Rather than treating prices, rent, energy, transport, tax and debt as separate stories, it reads them together. The question is simple: does work still produce stability, or only managed survival?
The labour market is not only about unemployment. It is about how narrow the active workforce is relative to the adult population, how uneven participation remains between men and women, and how high youth unemployment stays even when the headline national rate appears moderate.
Mauritius does not rely only on its local labour pool. Foreign workers form part of the adjustment mechanism, especially where local participation is weak or where employers face sectoral labour shortages.
Mauritius does not only face a wage question.

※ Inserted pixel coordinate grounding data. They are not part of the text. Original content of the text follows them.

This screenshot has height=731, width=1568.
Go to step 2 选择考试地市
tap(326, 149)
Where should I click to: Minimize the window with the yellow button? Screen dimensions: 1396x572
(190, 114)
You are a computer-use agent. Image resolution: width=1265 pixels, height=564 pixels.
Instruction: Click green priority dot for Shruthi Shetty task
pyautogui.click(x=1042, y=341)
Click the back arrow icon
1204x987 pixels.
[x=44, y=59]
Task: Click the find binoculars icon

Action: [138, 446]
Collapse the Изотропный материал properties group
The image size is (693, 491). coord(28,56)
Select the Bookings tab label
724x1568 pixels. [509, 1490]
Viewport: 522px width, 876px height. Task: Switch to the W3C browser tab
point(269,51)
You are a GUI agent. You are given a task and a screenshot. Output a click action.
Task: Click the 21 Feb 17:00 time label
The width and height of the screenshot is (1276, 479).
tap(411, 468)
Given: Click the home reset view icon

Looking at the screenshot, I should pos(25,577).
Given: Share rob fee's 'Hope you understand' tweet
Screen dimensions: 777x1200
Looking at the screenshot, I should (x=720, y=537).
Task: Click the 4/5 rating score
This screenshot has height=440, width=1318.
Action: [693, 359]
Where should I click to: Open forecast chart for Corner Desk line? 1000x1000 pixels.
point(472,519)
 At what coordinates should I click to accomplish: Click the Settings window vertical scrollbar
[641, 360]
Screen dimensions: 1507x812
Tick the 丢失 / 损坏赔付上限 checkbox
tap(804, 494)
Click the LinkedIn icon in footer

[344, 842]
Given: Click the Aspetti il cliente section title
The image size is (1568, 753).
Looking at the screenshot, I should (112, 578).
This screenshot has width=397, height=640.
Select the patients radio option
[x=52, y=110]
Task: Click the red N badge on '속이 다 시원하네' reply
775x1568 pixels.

It faces a labour-structure question: a working-age population of 991,800, a labour force of 592,700, 399,100 people outside the labour force, youth unemployment at 16.8%, and a visible reliance on foreign labour as a stabilising buffer.
Read together, these figures suggest that wage pressure is structural, not merely temporary. The wage floor is being asked to carry a labour market that remains narrow, uneven and under strain.
The point of this page is not to dramatise prices in isolation. It is to test whether ordinary labour in Mauritius still clears the cost of a minimally stable life once food, rent, tax, utilities and mobility are counted together.
On that reading, the minimum wage appears increasingly capable of maintaining circulation, but increasingly weak at producing reserves, security or forward movement.